TASK DIRECTIONS: Update the entries below so that every "computer-use agent" reads "screen-control agent", leaving all else as it is.

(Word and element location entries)
****

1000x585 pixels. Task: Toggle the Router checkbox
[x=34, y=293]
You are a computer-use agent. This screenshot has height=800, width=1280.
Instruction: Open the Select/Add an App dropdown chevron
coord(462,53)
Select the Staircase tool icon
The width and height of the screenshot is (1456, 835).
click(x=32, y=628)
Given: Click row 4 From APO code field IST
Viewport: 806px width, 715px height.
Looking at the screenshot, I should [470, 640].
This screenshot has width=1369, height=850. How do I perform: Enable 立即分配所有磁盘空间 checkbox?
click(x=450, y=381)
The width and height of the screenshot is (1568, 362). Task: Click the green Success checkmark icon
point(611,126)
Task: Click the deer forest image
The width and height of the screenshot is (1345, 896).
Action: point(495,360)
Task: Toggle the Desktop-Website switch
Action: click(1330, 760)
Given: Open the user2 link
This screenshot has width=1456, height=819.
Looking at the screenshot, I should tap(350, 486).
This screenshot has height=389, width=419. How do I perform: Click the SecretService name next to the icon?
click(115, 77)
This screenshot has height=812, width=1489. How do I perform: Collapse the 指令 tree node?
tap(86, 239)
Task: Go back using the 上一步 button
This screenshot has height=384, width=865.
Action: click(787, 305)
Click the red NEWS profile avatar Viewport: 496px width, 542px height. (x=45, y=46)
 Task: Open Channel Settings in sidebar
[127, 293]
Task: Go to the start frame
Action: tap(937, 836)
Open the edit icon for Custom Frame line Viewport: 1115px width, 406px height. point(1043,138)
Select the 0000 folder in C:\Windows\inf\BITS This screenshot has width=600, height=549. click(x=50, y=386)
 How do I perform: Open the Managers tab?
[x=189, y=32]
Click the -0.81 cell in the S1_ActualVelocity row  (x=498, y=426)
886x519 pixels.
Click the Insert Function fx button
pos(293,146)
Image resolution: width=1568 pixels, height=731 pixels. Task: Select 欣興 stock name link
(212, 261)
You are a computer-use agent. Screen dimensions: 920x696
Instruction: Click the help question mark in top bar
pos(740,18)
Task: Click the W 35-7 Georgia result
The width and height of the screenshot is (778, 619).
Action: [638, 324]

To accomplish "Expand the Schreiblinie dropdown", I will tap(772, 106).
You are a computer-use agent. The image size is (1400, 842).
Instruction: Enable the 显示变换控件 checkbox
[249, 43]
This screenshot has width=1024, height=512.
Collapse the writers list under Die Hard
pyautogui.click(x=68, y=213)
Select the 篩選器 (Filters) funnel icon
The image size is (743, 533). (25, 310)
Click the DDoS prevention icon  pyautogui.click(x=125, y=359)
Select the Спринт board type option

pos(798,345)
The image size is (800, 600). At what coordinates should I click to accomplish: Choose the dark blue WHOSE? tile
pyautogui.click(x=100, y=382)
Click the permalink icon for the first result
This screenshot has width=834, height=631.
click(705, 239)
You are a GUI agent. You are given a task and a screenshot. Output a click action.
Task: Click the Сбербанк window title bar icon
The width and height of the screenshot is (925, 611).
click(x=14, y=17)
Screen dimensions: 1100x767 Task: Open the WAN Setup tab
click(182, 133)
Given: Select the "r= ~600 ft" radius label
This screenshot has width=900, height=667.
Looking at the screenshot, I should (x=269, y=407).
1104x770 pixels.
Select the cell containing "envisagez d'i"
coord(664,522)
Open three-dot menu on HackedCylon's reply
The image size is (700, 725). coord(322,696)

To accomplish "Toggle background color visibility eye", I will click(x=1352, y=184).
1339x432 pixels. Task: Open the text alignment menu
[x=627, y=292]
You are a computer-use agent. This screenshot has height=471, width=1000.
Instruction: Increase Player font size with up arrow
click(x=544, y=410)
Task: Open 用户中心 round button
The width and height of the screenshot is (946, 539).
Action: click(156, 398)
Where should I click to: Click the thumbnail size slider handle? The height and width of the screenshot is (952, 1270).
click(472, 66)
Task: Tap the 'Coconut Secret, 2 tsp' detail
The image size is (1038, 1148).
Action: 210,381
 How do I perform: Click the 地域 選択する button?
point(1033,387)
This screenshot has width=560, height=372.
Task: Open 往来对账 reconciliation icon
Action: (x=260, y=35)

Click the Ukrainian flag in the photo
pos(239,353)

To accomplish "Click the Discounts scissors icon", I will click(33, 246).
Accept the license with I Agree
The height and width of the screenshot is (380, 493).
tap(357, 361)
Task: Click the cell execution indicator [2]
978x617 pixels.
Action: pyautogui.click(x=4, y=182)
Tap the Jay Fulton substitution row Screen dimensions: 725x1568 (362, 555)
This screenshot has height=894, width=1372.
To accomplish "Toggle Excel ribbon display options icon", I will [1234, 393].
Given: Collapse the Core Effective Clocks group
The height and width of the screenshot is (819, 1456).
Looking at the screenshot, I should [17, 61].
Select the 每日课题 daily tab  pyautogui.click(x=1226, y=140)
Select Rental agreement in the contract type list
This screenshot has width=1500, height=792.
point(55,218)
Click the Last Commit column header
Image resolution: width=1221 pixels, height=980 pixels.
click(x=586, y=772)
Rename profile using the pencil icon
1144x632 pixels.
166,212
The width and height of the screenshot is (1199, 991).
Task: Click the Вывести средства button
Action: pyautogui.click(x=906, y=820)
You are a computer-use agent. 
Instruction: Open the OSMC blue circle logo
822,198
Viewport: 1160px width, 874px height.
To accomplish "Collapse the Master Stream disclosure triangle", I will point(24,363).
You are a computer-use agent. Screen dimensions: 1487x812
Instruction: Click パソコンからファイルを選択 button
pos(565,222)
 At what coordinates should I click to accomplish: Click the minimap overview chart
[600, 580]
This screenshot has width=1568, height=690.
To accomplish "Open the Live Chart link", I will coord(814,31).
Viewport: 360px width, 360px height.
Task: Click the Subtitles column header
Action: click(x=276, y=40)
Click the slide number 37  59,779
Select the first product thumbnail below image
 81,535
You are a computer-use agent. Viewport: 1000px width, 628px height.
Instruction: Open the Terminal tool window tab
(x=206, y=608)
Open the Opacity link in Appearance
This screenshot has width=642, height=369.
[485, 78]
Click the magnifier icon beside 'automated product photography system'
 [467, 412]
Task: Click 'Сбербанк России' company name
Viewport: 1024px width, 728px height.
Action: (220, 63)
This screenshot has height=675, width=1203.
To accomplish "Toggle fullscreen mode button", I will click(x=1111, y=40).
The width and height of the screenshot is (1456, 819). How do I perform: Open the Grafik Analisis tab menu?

****

TASK OUTPUT:
1000x585 pixels. Task: Toggle the Router checkbox
[x=34, y=293]
You are a screen-control agent. This screenshot has height=800, width=1280.
Instruction: Open the Select/Add an App dropdown chevron
coord(462,53)
Select the Staircase tool icon
The width and height of the screenshot is (1456, 835).
click(x=32, y=628)
Given: Click row 4 From APO code field IST
Viewport: 806px width, 715px height.
Looking at the screenshot, I should [470, 640].
This screenshot has width=1369, height=850. How do I perform: Enable 立即分配所有磁盘空间 checkbox?
click(x=450, y=381)
The width and height of the screenshot is (1568, 362). Task: Click the green Success checkmark icon
point(611,126)
Task: Click the deer forest image
The width and height of the screenshot is (1345, 896).
Action: point(495,360)
Task: Toggle the Desktop-Website switch
Action: click(1330, 760)
Given: Open the user2 link
This screenshot has width=1456, height=819.
Looking at the screenshot, I should tap(350, 486).
This screenshot has height=389, width=419. How do I perform: Click the SecretService name next to the icon?
click(115, 77)
This screenshot has height=812, width=1489. How do I perform: Collapse the 指令 tree node?
tap(86, 239)
Task: Go back using the 上一步 button
This screenshot has height=384, width=865.
Action: click(787, 305)
Click the red NEWS profile avatar Viewport: 496px width, 542px height. (x=45, y=46)
 Task: Open Channel Settings in sidebar
[127, 293]
Task: Go to the start frame
Action: tap(937, 836)
Open the edit icon for Custom Frame line Viewport: 1115px width, 406px height. point(1043,138)
Select the 0000 folder in C:\Windows\inf\BITS This screenshot has width=600, height=549. click(x=50, y=386)
 How do I perform: Open the Managers tab?
[x=189, y=32]
Click the -0.81 cell in the S1_ActualVelocity row  (x=498, y=426)
886x519 pixels.
Click the Insert Function fx button
pos(293,146)
Image resolution: width=1568 pixels, height=731 pixels. Task: Select 欣興 stock name link
(212, 261)
You are a screen-control agent. Screen dimensions: 920x696
Instruction: Click the help question mark in top bar
pos(740,18)
Task: Click the W 35-7 Georgia result
The width and height of the screenshot is (778, 619).
Action: [638, 324]

To accomplish "Expand the Schreiblinie dropdown", I will tap(772, 106).
You are a screen-control agent. The image size is (1400, 842).
Instruction: Enable the 显示变换控件 checkbox
[249, 43]
This screenshot has width=1024, height=512.
Collapse the writers list under Die Hard
pyautogui.click(x=68, y=213)
Select the 篩選器 (Filters) funnel icon
The image size is (743, 533). (25, 310)
Click the DDoS prevention icon  pyautogui.click(x=125, y=359)
Select the Спринт board type option

pos(798,345)
The image size is (800, 600). At what coordinates should I click to accomplish: Choose the dark blue WHOSE? tile
pyautogui.click(x=100, y=382)
Click the permalink icon for the first result
This screenshot has width=834, height=631.
click(705, 239)
You are a GUI agent. You are given a task and a screenshot. Output a click action.
Task: Click the Сбербанк window title bar icon
The width and height of the screenshot is (925, 611).
click(x=14, y=17)
Screen dimensions: 1100x767 Task: Open the WAN Setup tab
click(182, 133)
Given: Select the "r= ~600 ft" radius label
This screenshot has width=900, height=667.
Looking at the screenshot, I should (x=269, y=407).
1104x770 pixels.
Select the cell containing "envisagez d'i"
coord(664,522)
Open three-dot menu on HackedCylon's reply
The image size is (700, 725). coord(322,696)

To accomplish "Toggle background color visibility eye", I will click(x=1352, y=184).
1339x432 pixels. Task: Open the text alignment menu
[x=627, y=292]
You are a screen-control agent. This screenshot has height=471, width=1000.
Instruction: Increase Player font size with up arrow
click(x=544, y=410)
Task: Open 用户中心 round button
The width and height of the screenshot is (946, 539).
Action: click(156, 398)
Where should I click to: Click the thumbnail size slider handle? The height and width of the screenshot is (952, 1270).
click(472, 66)
Task: Tap the 'Coconut Secret, 2 tsp' detail
The image size is (1038, 1148).
Action: 210,381
 How do I perform: Click the 地域 選択する button?
point(1033,387)
This screenshot has width=560, height=372.
Task: Open 往来对账 reconciliation icon
Action: (x=260, y=35)

Click the Ukrainian flag in the photo
pos(239,353)

To accomplish "Click the Discounts scissors icon", I will click(33, 246).
Accept the license with I Agree
The height and width of the screenshot is (380, 493).
tap(357, 361)
Task: Click the cell execution indicator [2]
978x617 pixels.
Action: pyautogui.click(x=4, y=182)
Tap the Jay Fulton substitution row Screen dimensions: 725x1568 (362, 555)
This screenshot has height=894, width=1372.
To accomplish "Toggle Excel ribbon display options icon", I will [1234, 393].
Given: Collapse the Core Effective Clocks group
The height and width of the screenshot is (819, 1456).
Looking at the screenshot, I should [17, 61].
Select the 每日课题 daily tab  pyautogui.click(x=1226, y=140)
Select Rental agreement in the contract type list
This screenshot has width=1500, height=792.
point(55,218)
Click the Last Commit column header
Image resolution: width=1221 pixels, height=980 pixels.
click(x=586, y=772)
Rename profile using the pencil icon
1144x632 pixels.
166,212
The width and height of the screenshot is (1199, 991).
Task: Click the Вывести средства button
Action: pyautogui.click(x=906, y=820)
You are a screen-control agent. 
Instruction: Open the OSMC blue circle logo
822,198
Viewport: 1160px width, 874px height.
To accomplish "Collapse the Master Stream disclosure triangle", I will point(24,363).
You are a screen-control agent. Screen dimensions: 1487x812
Instruction: Click パソコンからファイルを選択 button
pos(565,222)
 At what coordinates should I click to accomplish: Click the minimap overview chart
[600, 580]
This screenshot has width=1568, height=690.
To accomplish "Open the Live Chart link", I will coord(814,31).
Viewport: 360px width, 360px height.
Task: Click the Subtitles column header
Action: click(x=276, y=40)
Click the slide number 37  59,779
Select the first product thumbnail below image
 81,535
You are a screen-control agent. Viewport: 1000px width, 628px height.
Instruction: Open the Terminal tool window tab
(x=206, y=608)
Open the Opacity link in Appearance
This screenshot has width=642, height=369.
[485, 78]
Click the magnifier icon beside 'automated product photography system'
 [467, 412]
Task: Click 'Сбербанк России' company name
Viewport: 1024px width, 728px height.
Action: (220, 63)
This screenshot has height=675, width=1203.
To accomplish "Toggle fullscreen mode button", I will click(x=1111, y=40).
The width and height of the screenshot is (1456, 819). How do I perform: Open the Grafik Analisis tab menu?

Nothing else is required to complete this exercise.